What is expected:
Put every line of the entries below into a JSON list of strings, one string per line, and leave out the blank lines.

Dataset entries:
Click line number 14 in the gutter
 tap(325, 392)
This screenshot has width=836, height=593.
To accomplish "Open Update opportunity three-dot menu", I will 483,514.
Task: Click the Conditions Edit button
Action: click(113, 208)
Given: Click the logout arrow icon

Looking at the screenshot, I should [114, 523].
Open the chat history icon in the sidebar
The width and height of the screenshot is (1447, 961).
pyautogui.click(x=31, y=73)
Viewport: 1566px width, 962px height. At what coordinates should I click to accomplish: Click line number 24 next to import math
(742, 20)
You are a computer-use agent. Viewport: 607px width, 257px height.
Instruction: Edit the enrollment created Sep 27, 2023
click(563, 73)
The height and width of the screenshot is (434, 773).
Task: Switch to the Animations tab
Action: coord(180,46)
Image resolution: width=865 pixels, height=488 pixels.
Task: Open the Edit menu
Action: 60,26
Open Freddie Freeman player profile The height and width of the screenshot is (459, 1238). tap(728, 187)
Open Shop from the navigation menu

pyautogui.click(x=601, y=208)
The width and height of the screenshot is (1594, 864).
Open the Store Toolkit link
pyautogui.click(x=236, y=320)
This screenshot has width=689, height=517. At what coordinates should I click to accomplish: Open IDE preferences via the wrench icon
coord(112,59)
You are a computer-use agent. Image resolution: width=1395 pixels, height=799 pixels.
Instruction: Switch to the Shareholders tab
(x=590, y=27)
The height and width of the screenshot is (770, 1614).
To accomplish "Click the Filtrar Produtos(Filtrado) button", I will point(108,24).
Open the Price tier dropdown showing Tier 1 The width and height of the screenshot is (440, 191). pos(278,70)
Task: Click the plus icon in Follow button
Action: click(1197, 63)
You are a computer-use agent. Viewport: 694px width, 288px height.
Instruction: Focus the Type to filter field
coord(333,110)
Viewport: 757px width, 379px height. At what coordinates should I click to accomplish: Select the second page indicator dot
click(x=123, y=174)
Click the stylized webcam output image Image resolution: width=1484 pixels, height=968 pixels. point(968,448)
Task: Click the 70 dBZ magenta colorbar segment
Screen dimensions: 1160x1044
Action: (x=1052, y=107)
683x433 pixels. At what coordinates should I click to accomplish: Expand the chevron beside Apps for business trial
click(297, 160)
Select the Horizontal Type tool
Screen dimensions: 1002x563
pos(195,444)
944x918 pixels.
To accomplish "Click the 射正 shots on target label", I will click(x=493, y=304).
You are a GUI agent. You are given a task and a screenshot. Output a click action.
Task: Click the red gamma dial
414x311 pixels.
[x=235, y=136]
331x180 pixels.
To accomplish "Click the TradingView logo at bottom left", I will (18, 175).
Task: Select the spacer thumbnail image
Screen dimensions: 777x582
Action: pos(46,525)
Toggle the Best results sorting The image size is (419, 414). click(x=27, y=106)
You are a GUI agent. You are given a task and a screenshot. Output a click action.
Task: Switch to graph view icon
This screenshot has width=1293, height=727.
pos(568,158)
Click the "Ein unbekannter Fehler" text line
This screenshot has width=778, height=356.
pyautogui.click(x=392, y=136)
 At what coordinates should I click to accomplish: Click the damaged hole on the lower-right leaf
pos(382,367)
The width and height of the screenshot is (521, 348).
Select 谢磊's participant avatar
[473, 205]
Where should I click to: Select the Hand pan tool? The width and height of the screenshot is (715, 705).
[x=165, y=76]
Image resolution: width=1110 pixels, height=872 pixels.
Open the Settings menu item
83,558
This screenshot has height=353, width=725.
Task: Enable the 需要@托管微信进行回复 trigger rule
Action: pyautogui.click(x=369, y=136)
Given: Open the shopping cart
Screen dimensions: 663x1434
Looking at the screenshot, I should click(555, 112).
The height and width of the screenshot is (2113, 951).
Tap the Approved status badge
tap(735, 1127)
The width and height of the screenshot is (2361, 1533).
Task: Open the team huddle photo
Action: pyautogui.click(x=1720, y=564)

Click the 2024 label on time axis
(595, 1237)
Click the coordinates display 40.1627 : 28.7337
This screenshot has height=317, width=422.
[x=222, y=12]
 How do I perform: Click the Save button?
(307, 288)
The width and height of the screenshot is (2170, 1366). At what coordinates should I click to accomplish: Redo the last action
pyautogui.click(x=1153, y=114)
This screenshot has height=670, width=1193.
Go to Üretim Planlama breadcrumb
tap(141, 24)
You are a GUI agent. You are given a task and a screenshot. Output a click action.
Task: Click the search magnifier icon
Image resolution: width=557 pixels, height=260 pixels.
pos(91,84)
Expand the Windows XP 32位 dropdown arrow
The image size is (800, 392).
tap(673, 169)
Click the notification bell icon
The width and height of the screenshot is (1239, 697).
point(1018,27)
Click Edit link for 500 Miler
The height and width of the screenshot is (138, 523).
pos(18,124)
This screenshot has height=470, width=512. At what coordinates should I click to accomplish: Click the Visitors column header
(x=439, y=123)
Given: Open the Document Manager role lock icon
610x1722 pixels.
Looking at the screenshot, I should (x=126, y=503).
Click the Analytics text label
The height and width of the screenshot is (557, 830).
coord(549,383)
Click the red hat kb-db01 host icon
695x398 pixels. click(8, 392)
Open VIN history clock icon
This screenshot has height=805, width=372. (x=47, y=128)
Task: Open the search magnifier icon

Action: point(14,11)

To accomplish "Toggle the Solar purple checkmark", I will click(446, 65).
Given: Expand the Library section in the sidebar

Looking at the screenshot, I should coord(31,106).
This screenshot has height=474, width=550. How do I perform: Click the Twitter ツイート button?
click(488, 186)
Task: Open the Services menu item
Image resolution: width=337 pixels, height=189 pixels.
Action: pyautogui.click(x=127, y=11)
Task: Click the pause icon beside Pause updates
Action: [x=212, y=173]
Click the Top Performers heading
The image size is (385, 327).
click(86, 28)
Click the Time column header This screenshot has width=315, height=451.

Exercise answer:
[
  "Click line number 14 in the gutter",
  " tap(325, 392)",
  "This screenshot has width=836, height=593.",
  "To accomplish \"Open Update opportunity three-dot menu\", I will 483,514.",
  "Task: Click the Conditions Edit button",
  "Action: click(113, 208)",
  "Given: Click the logout arrow icon",
  "Looking at the screenshot, I should [114, 523].",
  "Open the chat history icon in the sidebar",
  "The width and height of the screenshot is (1447, 961).",
  "pyautogui.click(x=31, y=73)",
  "Viewport: 1566px width, 962px height. At what coordinates should I click to accomplish: Click line number 24 next to import math",
  "(742, 20)",
  "You are a computer-use agent. Viewport: 607px width, 257px height.",
  "Instruction: Edit the enrollment created Sep 27, 2023",
  "click(563, 73)",
  "The height and width of the screenshot is (434, 773).",
  "Task: Switch to the Animations tab",
  "Action: coord(180,46)",
  "Image resolution: width=865 pixels, height=488 pixels.",
  "Task: Open the Edit menu",
  "Action: 60,26",
  "Open Freddie Freeman player profile The height and width of the screenshot is (459, 1238). tap(728, 187)",
  "Open Shop from the navigation menu",
  "pyautogui.click(x=601, y=208)",
  "The width and height of the screenshot is (1594, 864).",
  "Open the Store Toolkit link",
  "pyautogui.click(x=236, y=320)",
  "This screenshot has width=689, height=517. At what coordinates should I click to accomplish: Open IDE preferences via the wrench icon",
  "coord(112,59)",
  "You are a computer-use agent. Image resolution: width=1395 pixels, height=799 pixels.",
  "Instruction: Switch to the Shareholders tab",
  "(x=590, y=27)",
  "The height and width of the screenshot is (770, 1614).",
  "To accomplish \"Click the Filtrar Produtos(Filtrado) button\", I will point(108,24).",
  "Open the Price tier dropdown showing Tier 1 The width and height of the screenshot is (440, 191). pos(278,70)",
  "Task: Click the plus icon in Follow button",
  "Action: click(1197, 63)",
  "You are a computer-use agent. Viewport: 694px width, 288px height.",
  "Instruction: Focus the Type to filter field",
  "coord(333,110)",
  "Viewport: 757px width, 379px height. At what coordinates should I click to accomplish: Select the second page indicator dot",
  "click(x=123, y=174)",
  "Click the stylized webcam output image Image resolution: width=1484 pixels, height=968 pixels. point(968,448)",
  "Task: Click the 70 dBZ magenta colorbar segment",
  "Screen dimensions: 1160x1044",
  "Action: (x=1052, y=107)",
  "683x433 pixels. At what coordinates should I click to accomplish: Expand the chevron beside Apps for business trial",
  "click(297, 160)",
  "Select the Horizontal Type tool",
  "Screen dimensions: 1002x563",
  "pos(195,444)",
  "944x918 pixels.",
  "To accomplish \"Click the 射正 shots on target label\", I will click(x=493, y=304).",
  "You are a GUI agent. You are given a task and a screenshot. Output a click action.",
  "Task: Click the red gamma dial",
  "414x311 pixels.",
  "[x=235, y=136]",
  "331x180 pixels.",
  "To accomplish \"Click the TradingView logo at bottom left\", I will (18, 175).",
  "Task: Select the spacer thumbnail image",
  "Screen dimensions: 777x582",
  "Action: pos(46,525)",
  "Toggle the Best results sorting The image size is (419, 414). click(x=27, y=106)",
  "You are a GUI agent. You are given a task and a screenshot. Output a click action.",
  "Task: Switch to graph view icon",
  "This screenshot has width=1293, height=727.",
  "pos(568,158)",
  "Click the \"Ein unbekannter Fehler\" text line",
  "This screenshot has width=778, height=356.",
  "pyautogui.click(x=392, y=136)",
  " At what coordinates should I click to accomplish: Click the damaged hole on the lower-right leaf",
  "pos(382,367)",
  "The width and height of the screenshot is (521, 348).",
  "Select 谢磊's participant avatar",
  "[473, 205]",
  "Where should I click to: Select the Hand pan tool? The width and height of the screenshot is (715, 705).",
  "[x=165, y=76]",
  "Image resolution: width=1110 pixels, height=872 pixels.",
  "Open the Settings menu item",
  "83,558",
  "This screenshot has height=353, width=725.",
  "Task: Enable the 需要@托管微信进行回复 trigger rule",
  "Action: pyautogui.click(x=369, y=136)",
  "Given: Open the shopping cart",
  "Screen dimensions: 663x1434",
  "Looking at the screenshot, I should click(555, 112).",
  "The height and width of the screenshot is (2113, 951).",
  "Tap the Approved status badge",
  "tap(735, 1127)",
  "The width and height of the screenshot is (2361, 1533).",
  "Task: Open the team huddle photo",
  "Action: pyautogui.click(x=1720, y=564)",
  "Click the 2024 label on time axis",
  "(595, 1237)",
  "Click the coordinates display 40.1627 : 28.7337",
  "This screenshot has height=317, width=422.",
  "[x=222, y=12]",
  " How do I perform: Click the Save button?",
  "(307, 288)",
  "The width and height of the screenshot is (2170, 1366). At what coordinates should I click to accomplish: Redo the last action",
  "pyautogui.click(x=1153, y=114)",
  "This screenshot has height=670, width=1193.",
  "Go to Üretim Planlama breadcrumb",
  "tap(141, 24)",
  "You are a GUI agent. You are given a task and a screenshot. Output a click action.",
  "Task: Click the search magnifier icon",
  "Image resolution: width=557 pixels, height=260 pixels.",
  "pos(91,84)",
  "Expand the Windows XP 32位 dropdown arrow",
  "The image size is (800, 392).",
  "tap(673, 169)",
  "Click the notification bell icon",
  "The width and height of the screenshot is (1239, 697).",
  "point(1018,27)",
  "Click Edit link for 500 Miler",
  "The height and width of the screenshot is (138, 523).",
  "pos(18,124)",
  "This screenshot has height=470, width=512. At what coordinates should I click to accomplish: Click the Visitors column header",
  "(x=439, y=123)",
  "Given: Open the Document Manager role lock icon",
  "610x1722 pixels.",
  "Looking at the screenshot, I should (x=126, y=503).",
  "Click the Analytics text label",
  "The height and width of the screenshot is (557, 830).",
  "coord(549,383)",
  "Click the red hat kb-db01 host icon",
  "695x398 pixels. click(8, 392)",
  "Open VIN history clock icon",
  "This screenshot has height=805, width=372. (x=47, y=128)",
  "Task: Open the search magnifier icon",
  "Action: point(14,11)",
  "To accomplish \"Toggle the Solar purple checkmark\", I will click(446, 65).",
  "Given: Expand the Library section in the sidebar",
  "Looking at the screenshot, I should coord(31,106).",
  "This screenshot has height=474, width=550. How do I perform: Click the Twitter ツイート button?",
  "click(488, 186)",
  "Task: Open the Services menu item",
  "Image resolution: width=337 pixels, height=189 pixels.",
  "Action: pyautogui.click(x=127, y=11)",
  "Task: Click the pause icon beside Pause updates",
  "Action: [x=212, y=173]",
  "Click the Top Performers heading",
  "The image size is (385, 327).",
  "click(86, 28)",
  "Click the Time column header This screenshot has width=315, height=451."
]